Acrome Robotics | University of Maryland Case Study

Date Published:
April 14, 2023

Journal Proceedings

Conference: VFS FORUM 77


Abhishek Shastry, Anubhav Datta, Inderjit Chopra


University of Maryland

The University of Maryland conducted a research study in which they utilized the Acrome Stewart Platform for the purpose of vision-based landing of a multirotor Unmanned Aerial System (UAS) on a dynamically moving platform emulating the motion of a ship deck. The UAS employed in this experiment was a quadrotor, meticulously designed and constructed in-house, and equipped with an integrated avionics system specifically tailored for autonomous vision-based navigation. To achieve the task of detecting and estimating the pose of the moving platform, a monocular camera was employed.

The simulated ship-deck motion was meticulously replicated on the platform, capable of exhibiting six degrees of freedom, including oscillatory movements of up to 10 cm in linear motion and angular amplitudes of up to 30 degrees, all at speeds reaching up to 50 cm/s. The researchers obtained various ship-deck motion scenarios with increasing levels of intensity from the Office of Naval Research (ONR) and faithfully simulated them using the aforementioned moving platform. The primary objective was to gain insights into the complexities associated with the estimation and tracking of large, stochastic motions.

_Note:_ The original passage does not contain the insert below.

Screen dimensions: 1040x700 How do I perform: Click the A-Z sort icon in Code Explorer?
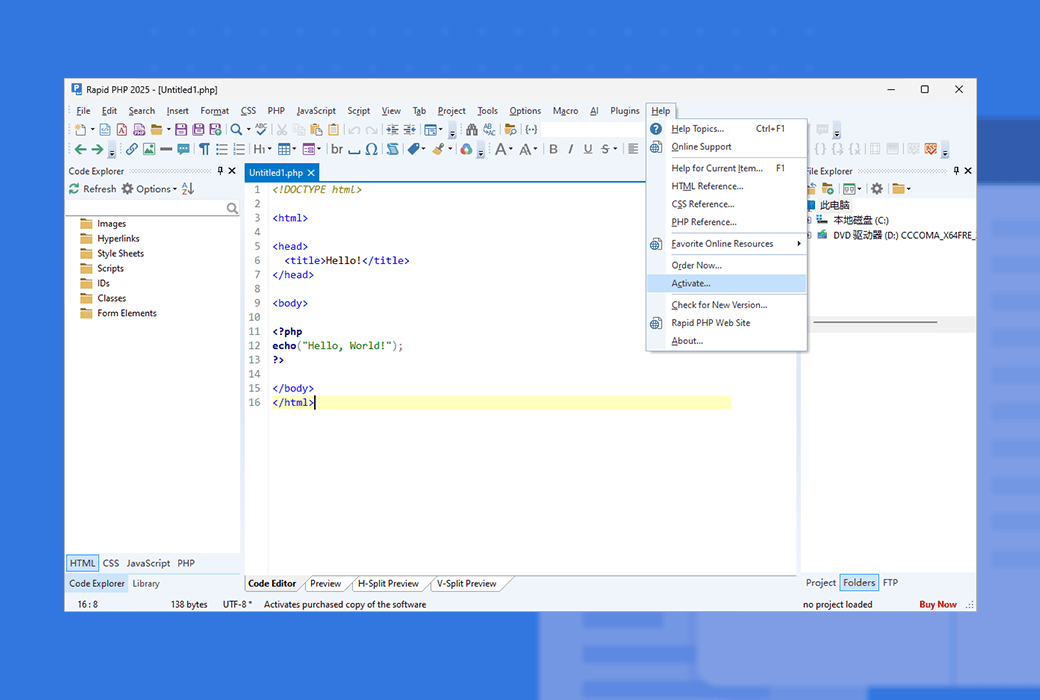tap(188, 189)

The accuracy and reliability of the results obtained were cross-validated using an independent Vicon system. The study's most significant finding revealed that it is indeed feasible to precisely track the motion of a moving ship deck relying solely on vision-based methods. Remarkably, the vision-based ship-deck position estimation demonstrated an exceptional level of accuracy, with errors consistently falling within the narrow range of 1-2 cm. However, it was noted that ship-deck tracking exhibited a phase lag error that proportionally increased with the frequency of ship-deck motion. Importantly, the researchers identified a viable solution to mitigate this error: by estimating the ship-deck's velocity and incorporating it as feedback in the tracking controller, the phase lag error could be substantially reduced. This groundbreaking research showcases the potential of vision-based technologies in the field of ship-deck tracking and navigation.